| Exercise instructions |
Retype the lines of the material between the line containing "белый (230, 610)" and the line containing "красный] (246, 500)", inclusive, with no changes.

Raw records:
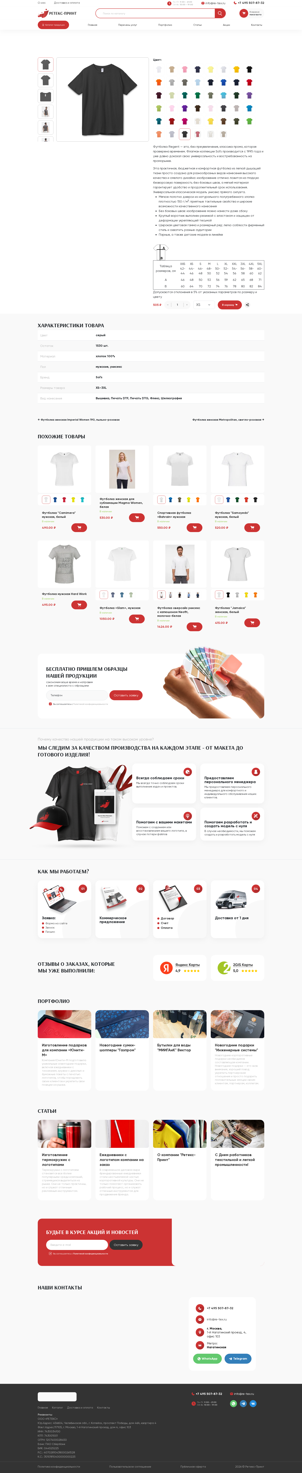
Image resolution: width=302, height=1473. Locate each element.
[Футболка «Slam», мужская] (122, 564)
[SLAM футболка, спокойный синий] (113, 595)
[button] (53, 25)
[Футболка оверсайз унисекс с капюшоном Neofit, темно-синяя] (197, 595)
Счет (164, 923)
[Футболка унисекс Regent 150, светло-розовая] (210, 108)
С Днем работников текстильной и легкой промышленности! (235, 1159)
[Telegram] (243, 1403)
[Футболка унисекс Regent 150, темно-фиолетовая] (184, 108)
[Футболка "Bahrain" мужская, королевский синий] (170, 500)
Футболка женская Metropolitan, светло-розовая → (228, 419)
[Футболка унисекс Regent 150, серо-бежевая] (223, 134)
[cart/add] (79, 527)
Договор (167, 918)
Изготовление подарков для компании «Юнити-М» (64, 1050)
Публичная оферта (193, 1466)
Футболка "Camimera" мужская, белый (59, 515)
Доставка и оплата (67, 2)
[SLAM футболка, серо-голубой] (122, 595)
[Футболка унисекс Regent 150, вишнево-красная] (172, 121)
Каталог (56, 38)
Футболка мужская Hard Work (64, 594)
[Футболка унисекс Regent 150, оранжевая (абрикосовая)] (159, 134)
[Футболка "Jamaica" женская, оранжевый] (255, 595)
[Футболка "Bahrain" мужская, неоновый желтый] (188, 500)
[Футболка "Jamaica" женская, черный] (228, 595)
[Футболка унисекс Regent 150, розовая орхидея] (184, 69)
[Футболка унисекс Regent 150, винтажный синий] (159, 121)
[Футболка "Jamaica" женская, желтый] (246, 595)
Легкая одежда (88, 38)
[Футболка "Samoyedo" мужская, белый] (237, 469)
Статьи (197, 24)
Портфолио (165, 24)
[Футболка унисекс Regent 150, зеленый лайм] (249, 121)
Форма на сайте (56, 923)
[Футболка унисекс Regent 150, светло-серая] (236, 108)
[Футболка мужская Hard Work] (64, 564)
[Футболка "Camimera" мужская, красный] (64, 500)
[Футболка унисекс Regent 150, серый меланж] (172, 82)
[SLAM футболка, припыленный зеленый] (131, 595)
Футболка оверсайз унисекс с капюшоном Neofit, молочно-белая (178, 612)
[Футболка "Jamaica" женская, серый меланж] (237, 595)
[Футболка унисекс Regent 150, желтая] (236, 69)
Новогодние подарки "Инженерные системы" (236, 1047)
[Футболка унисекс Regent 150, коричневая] (223, 121)
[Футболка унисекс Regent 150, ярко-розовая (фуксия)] (184, 121)
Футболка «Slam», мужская (120, 608)
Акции (226, 24)
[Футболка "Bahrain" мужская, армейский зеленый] (179, 500)
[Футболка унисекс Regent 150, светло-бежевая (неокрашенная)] (197, 121)
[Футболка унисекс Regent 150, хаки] (210, 95)
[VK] (253, 1403)
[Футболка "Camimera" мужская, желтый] (73, 500)
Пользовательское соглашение (130, 1466)
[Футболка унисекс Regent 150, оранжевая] (159, 82)
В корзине (255, 12)
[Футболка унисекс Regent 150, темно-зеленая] (236, 95)
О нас (42, 2)
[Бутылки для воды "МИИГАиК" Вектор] (180, 1024)
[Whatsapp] (233, 1403)
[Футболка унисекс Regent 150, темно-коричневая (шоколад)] (197, 108)
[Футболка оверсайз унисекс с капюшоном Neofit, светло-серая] (170, 595)
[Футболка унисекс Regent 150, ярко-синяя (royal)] (223, 82)
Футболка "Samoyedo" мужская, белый (232, 515)
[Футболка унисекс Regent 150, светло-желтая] (210, 69)
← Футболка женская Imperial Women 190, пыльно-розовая (79, 419)
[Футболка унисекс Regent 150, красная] (249, 82)
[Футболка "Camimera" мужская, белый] (64, 469)
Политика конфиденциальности (59, 1466)
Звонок (50, 927)
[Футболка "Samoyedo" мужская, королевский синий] (228, 500)
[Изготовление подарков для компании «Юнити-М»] (64, 1024)
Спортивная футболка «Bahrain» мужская (174, 515)
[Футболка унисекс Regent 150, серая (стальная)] (184, 82)
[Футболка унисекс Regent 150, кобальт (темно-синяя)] (236, 82)
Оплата (166, 928)
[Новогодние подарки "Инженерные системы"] (237, 1024)
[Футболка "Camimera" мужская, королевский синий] (55, 500)
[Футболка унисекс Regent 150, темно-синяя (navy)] (210, 82)
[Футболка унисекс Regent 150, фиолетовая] (249, 95)
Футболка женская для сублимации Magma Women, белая (121, 503)
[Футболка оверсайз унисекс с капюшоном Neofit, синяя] (188, 595)
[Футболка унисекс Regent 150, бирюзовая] (223, 95)
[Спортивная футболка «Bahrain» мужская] (179, 469)
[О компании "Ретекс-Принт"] (180, 1133)
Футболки (106, 38)
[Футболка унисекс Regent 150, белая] (159, 69)
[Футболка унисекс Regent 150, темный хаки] (236, 121)
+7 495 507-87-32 (220, 1308)
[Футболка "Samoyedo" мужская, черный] (255, 500)
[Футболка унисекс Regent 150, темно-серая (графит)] (223, 108)
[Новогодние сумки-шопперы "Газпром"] (122, 1024)
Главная (92, 24)
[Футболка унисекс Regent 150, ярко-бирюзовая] (249, 108)
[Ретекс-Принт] (57, 13)
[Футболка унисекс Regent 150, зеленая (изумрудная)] (184, 95)
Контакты (256, 24)
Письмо (50, 931)
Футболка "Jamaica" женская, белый (230, 610)
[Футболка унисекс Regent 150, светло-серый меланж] (223, 69)
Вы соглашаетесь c (80, 704)
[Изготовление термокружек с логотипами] (64, 1133)
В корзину (228, 304)
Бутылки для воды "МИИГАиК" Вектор (174, 1047)
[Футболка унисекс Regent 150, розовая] (172, 108)
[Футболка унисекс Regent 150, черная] (249, 69)
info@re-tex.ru (217, 1319)
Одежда (70, 38)
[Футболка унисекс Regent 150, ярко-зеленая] (197, 95)
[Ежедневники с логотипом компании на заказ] (122, 1133)
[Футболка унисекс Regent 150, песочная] (172, 69)
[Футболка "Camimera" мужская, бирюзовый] (82, 500)
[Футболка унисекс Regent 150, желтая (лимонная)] (210, 121)
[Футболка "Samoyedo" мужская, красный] (246, 500)
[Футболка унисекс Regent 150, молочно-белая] (210, 134)
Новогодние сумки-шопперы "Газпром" (118, 1047)
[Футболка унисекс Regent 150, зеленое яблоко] (159, 108)
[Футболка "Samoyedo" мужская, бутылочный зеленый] (237, 500)
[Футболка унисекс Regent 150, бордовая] (159, 95)
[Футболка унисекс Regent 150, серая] (172, 134)
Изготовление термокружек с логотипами (56, 1159)
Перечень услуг (127, 24)
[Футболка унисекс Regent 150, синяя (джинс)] (197, 69)
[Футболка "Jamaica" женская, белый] (237, 564)
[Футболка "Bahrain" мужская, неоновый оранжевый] (197, 500)
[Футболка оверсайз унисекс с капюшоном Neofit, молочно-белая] (179, 564)
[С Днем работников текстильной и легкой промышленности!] (237, 1133)
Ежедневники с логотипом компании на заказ (122, 1159)
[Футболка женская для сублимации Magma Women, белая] (122, 469)
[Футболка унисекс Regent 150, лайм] (172, 95)
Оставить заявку (126, 695)
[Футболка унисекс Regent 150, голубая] (197, 82)
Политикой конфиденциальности (90, 704)
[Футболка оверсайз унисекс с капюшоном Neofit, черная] (179, 595)
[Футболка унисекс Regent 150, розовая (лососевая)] (197, 134)
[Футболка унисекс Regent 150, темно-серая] (102, 99)
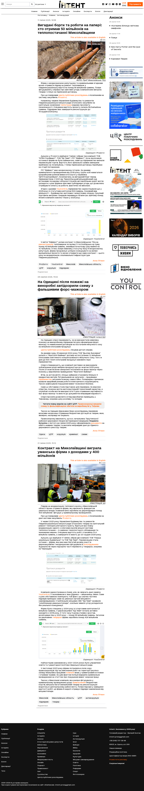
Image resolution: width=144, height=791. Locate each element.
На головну (42, 15)
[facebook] (103, 4)
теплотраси (66, 105)
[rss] (120, 4)
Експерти (88, 11)
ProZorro (43, 264)
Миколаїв (70, 264)
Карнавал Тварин (119, 59)
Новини (34, 11)
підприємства (45, 379)
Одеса (42, 434)
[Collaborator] (126, 115)
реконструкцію (46, 244)
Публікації (45, 11)
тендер (55, 702)
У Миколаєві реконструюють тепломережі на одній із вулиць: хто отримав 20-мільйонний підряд (70, 719)
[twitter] (106, 4)
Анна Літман (98, 261)
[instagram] (110, 4)
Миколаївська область (90, 264)
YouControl (62, 189)
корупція (51, 268)
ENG (124, 5)
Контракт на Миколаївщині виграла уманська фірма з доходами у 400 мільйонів (69, 451)
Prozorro (62, 97)
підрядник (64, 268)
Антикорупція (63, 15)
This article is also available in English (87, 37)
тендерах (57, 617)
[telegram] (117, 4)
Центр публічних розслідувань (73, 95)
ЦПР (41, 268)
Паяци (114, 38)
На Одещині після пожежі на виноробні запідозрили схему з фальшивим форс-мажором (65, 285)
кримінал (73, 434)
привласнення (79, 682)
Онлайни (76, 11)
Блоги (97, 11)
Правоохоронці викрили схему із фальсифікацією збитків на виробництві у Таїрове (71, 405)
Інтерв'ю (66, 11)
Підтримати (135, 4)
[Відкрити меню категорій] (2, 4)
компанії (70, 673)
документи (96, 423)
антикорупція (92, 698)
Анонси (56, 11)
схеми (84, 434)
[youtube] (113, 4)
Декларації (108, 11)
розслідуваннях (90, 544)
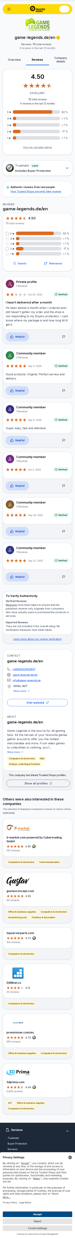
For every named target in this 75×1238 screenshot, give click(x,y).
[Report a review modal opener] (63, 337)
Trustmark (13, 1138)
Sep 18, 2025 (35, 515)
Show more (19, 691)
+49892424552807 (24, 669)
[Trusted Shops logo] (37, 9)
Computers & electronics (22, 758)
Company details (60, 59)
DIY (10, 1103)
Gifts (42, 758)
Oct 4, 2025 (34, 469)
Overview (14, 59)
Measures (11, 604)
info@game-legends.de (27, 680)
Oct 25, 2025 (35, 294)
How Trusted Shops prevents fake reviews (36, 191)
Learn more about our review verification (37, 639)
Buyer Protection (17, 1143)
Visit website (35, 702)
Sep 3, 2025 (35, 366)
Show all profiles (36, 783)
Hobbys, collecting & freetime (24, 764)
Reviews (37, 59)
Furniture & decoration (43, 917)
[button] (9, 9)
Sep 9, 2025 (35, 420)
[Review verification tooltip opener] (58, 37)
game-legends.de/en (25, 674)
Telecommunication (49, 862)
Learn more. (9, 812)
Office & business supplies (22, 911)
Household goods (17, 917)
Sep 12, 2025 (35, 560)
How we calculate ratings (37, 147)
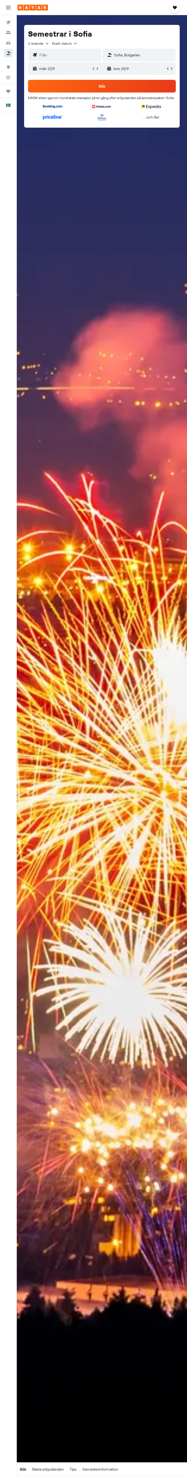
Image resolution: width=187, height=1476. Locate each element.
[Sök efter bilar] (8, 43)
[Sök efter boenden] (8, 33)
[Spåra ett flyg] (8, 77)
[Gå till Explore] (8, 67)
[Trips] (8, 91)
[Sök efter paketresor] (8, 53)
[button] (8, 7)
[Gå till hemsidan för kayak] (33, 7)
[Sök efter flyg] (8, 22)
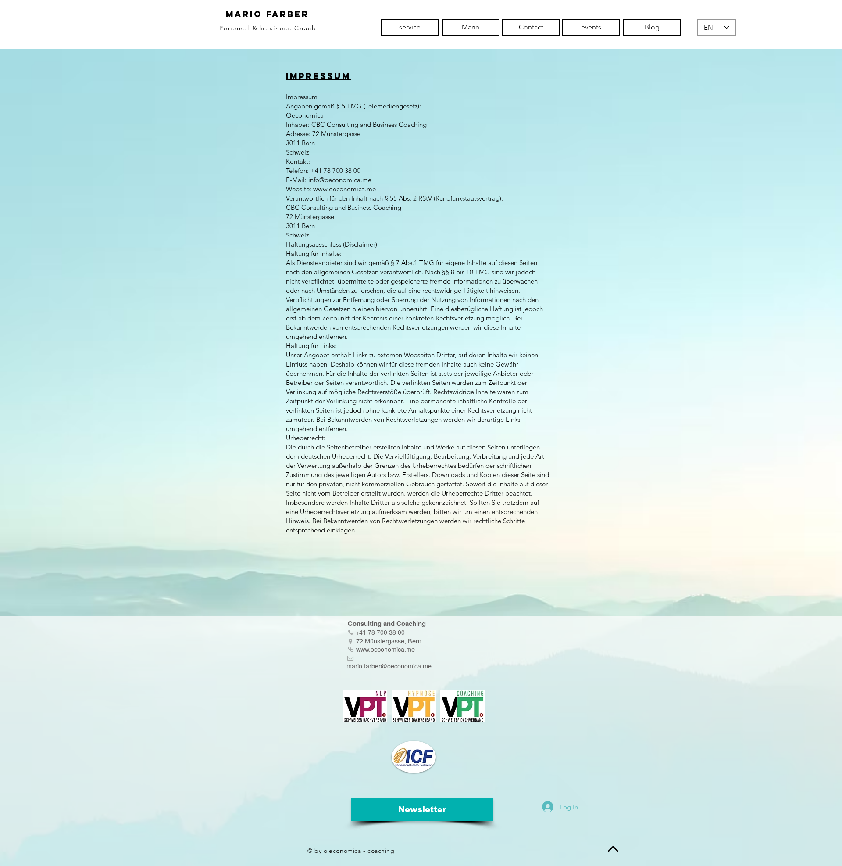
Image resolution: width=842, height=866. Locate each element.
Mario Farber (267, 14)
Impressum (318, 76)
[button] (422, 809)
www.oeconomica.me (344, 189)
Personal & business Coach (268, 28)
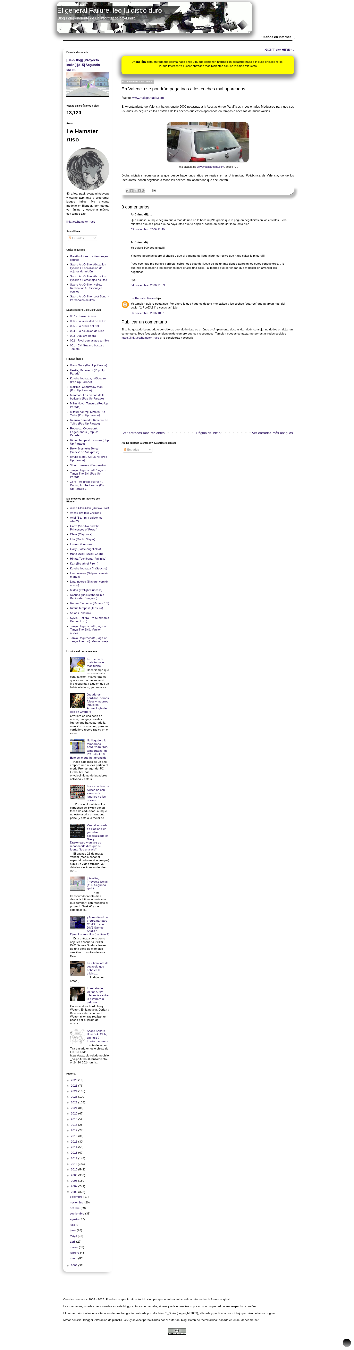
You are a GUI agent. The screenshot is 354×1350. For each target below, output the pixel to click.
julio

| Solution below |
Футболка "Jamaica" женская, белый (230, 610)
[Футболка унисекс Regent 150, светло-серый меланж] (223, 69)
Вы соглашаетесь c (80, 704)
[Изготовление термокружек с логотипами] (64, 1133)
В корзину (228, 304)
Бутылки для воды "МИИГАиК" Вектор (174, 1047)
[Футболка унисекс Regent 150, розовая] (172, 108)
[Футболка унисекс Regent 150, черная] (249, 69)
info@re-tex.ru (217, 1319)
Одежда (70, 38)
[Футболка унисекс Regent 150, ярко-зеленая] (197, 95)
[Ежедневники с логотипом компании на заказ] (122, 1133)
[Футболка унисекс Regent 150, песочная] (172, 69)
[Футболка "Camimera" мужская, бирюзовый] (82, 500)
[Футболка унисекс Regent 150, желтая (лимонная)] (210, 121)
[Футболка "Samoyedo" мужская, красный] (246, 500)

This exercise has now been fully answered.